◆ Consignes et exigences
Recopiez mot pour mot le passage de l'extrait à lire en commençant à « Cambodge & Histoire » et en terminant à « du développement communautaire. ».

◆ Extrait à lire
Cambodge & Histoire : Visite du Centre communautaire Hill Tribes Memory, Mondolkiri
- Youk Chhang
- 30 juin
- 3 min de lecture
Au début de l'année 2023, le Centre de documentation du Cambodge (DC Cam) a lancé un projet intitulé « Centre communautaire de mémoire des tribus des collines » dans le village de Putaing, district de Romnea, ville de Sen Monorom, province du Mondolkiri. Le centre soutient les survivants du génocide khmer rouge en renforçant ses activités en faveur du développement communautaire.

Témoignage
Propose recueillis auprès d'un survivant par l'équipe du DC Cam lors d'une récente visite au Centre communautaire :
Mon nom est Tran Savoeun. Je suis né en 1933 dans le village de Poutaing, où vivaient mes parents et mes ancêtres. Ma femme s'appelle Bleung Yi, elle a 82 ans. Elle est également Phnorng. J'ai grandi en travaillant dans les rizières et en aidant mes parents à garder les bovins et les éléphants. Nous avions deux éléphants et 20 bovins.
Quand j'avais environ 30 ans, j'ai vu des soldats nord-vietnamiens et sud-vietnamiens passer dans notre village. Ils ne sont jamais restés ici.

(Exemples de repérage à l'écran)

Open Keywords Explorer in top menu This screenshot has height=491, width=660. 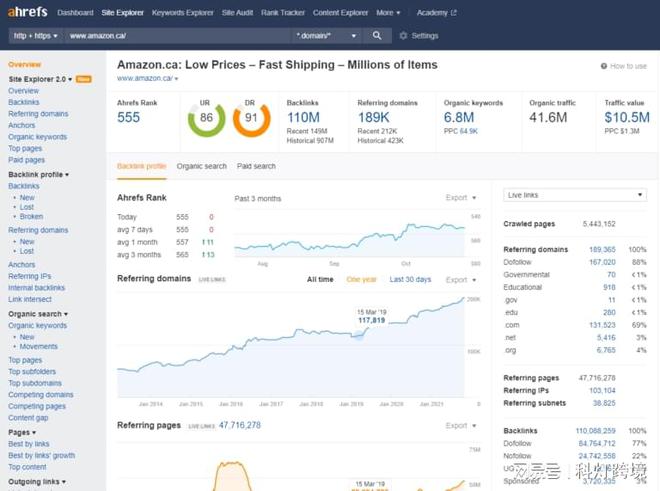point(183,13)
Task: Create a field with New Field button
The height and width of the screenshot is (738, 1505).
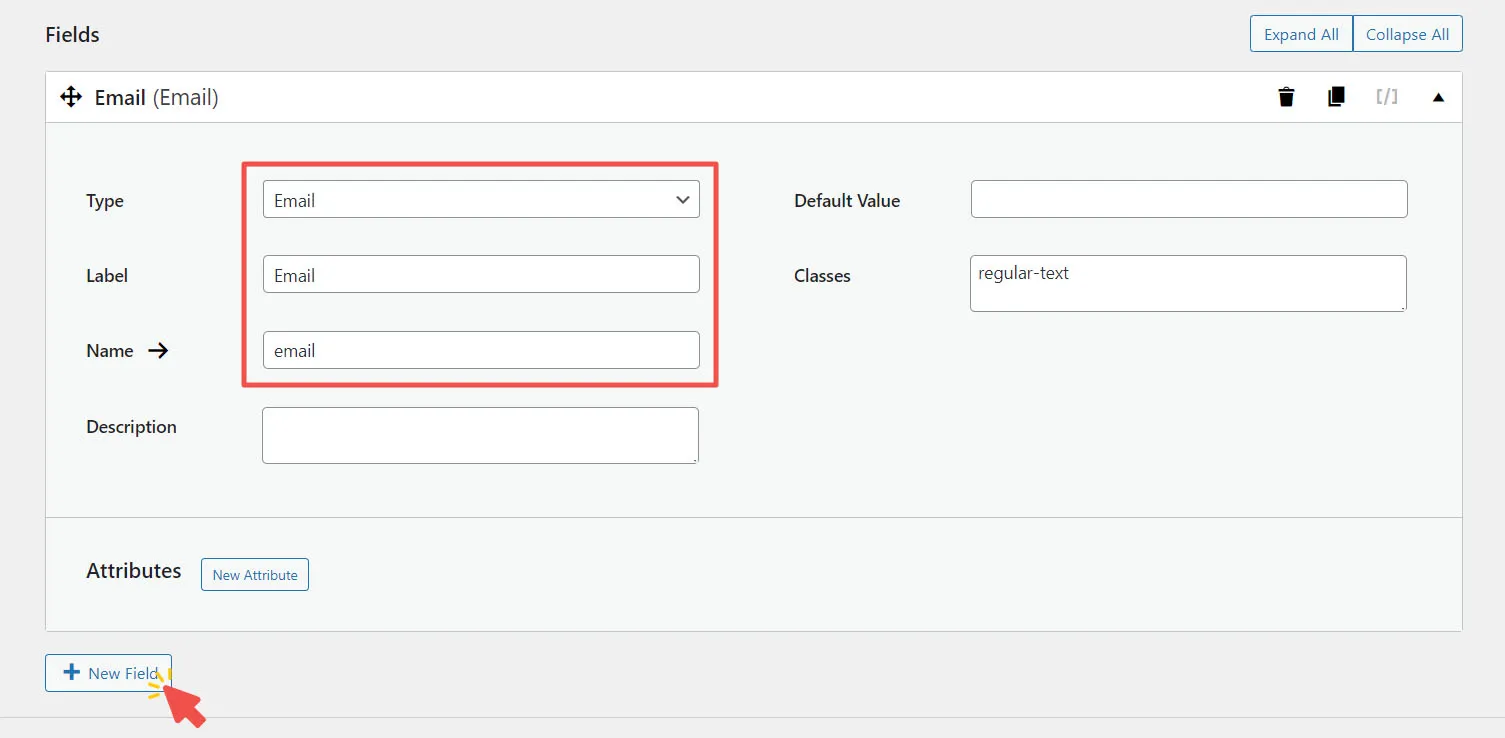Action: tap(108, 672)
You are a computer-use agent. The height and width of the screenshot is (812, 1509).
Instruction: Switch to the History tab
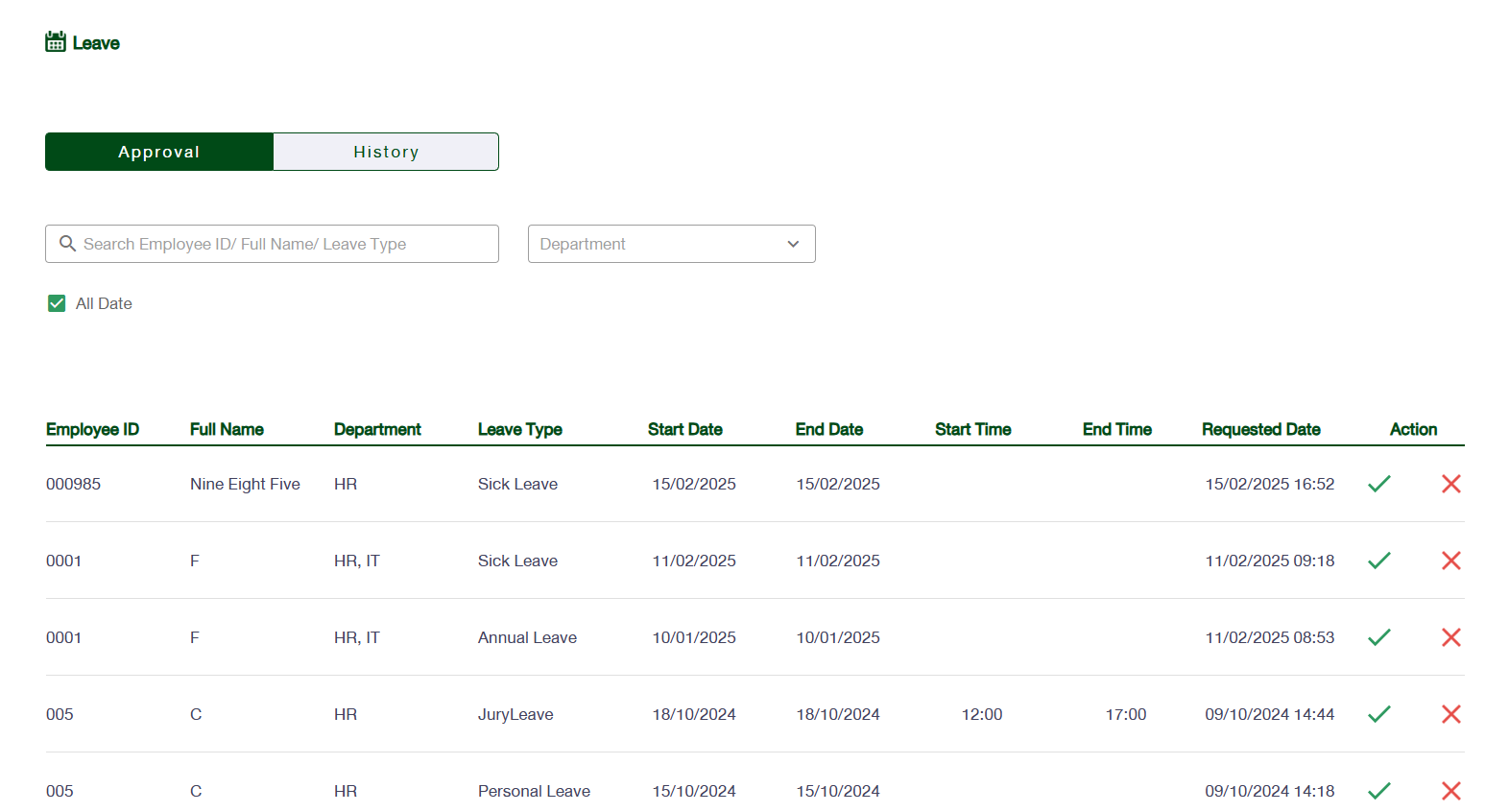tap(386, 152)
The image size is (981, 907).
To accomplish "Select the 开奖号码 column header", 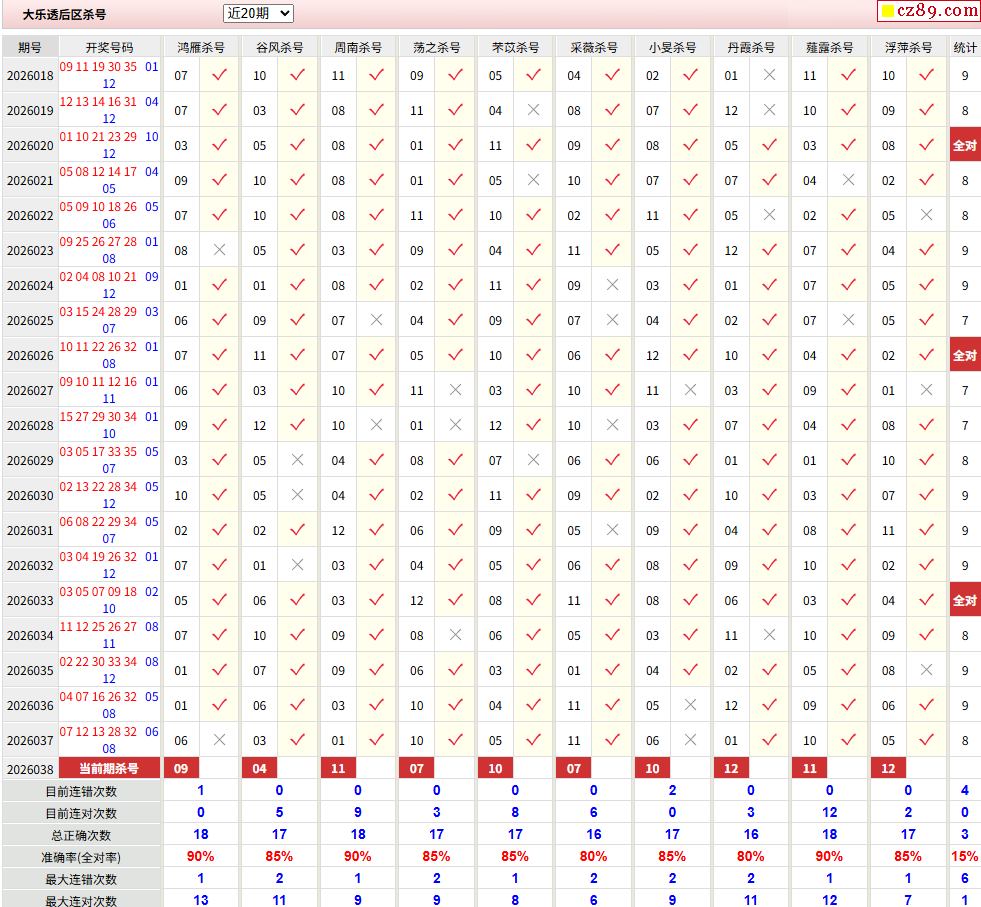I will click(x=109, y=47).
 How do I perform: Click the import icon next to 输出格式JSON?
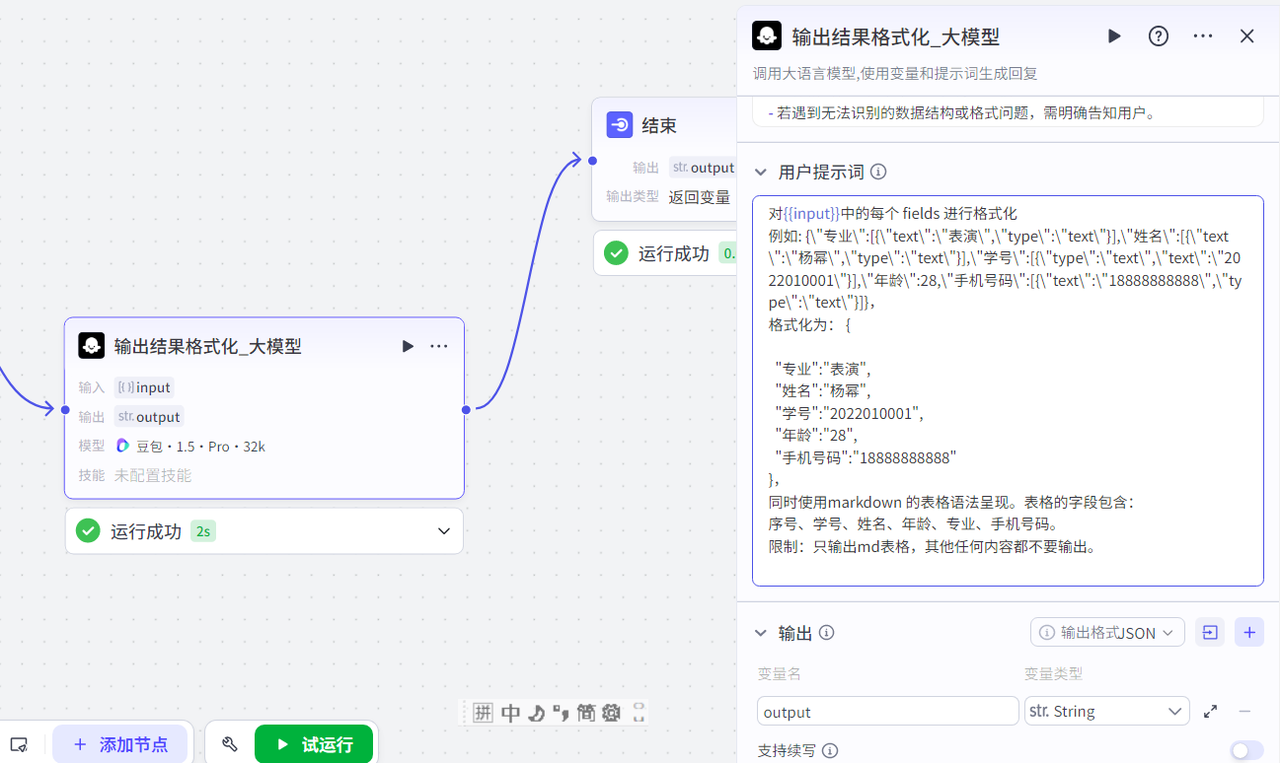point(1210,632)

◆ La réponse
Cambodge & Histoire : Visite du Centre communautaire Hill Tribes Memory, Mondolkiri
- Youk Chhang
- 30 juin
- 3 min de lecture
Au début de l'année 2023, le Centre de documentation du Cambodge (DC Cam) a lancé un projet intitulé « Centre communautaire de mémoire des tribus des collines » dans le village de Putaing, district de Romnea, ville de Sen Monorom, province du Mondolkiri. Le centre soutient les survivants du génocide khmer rouge en renforçant ses activités en faveur du développement communautaire.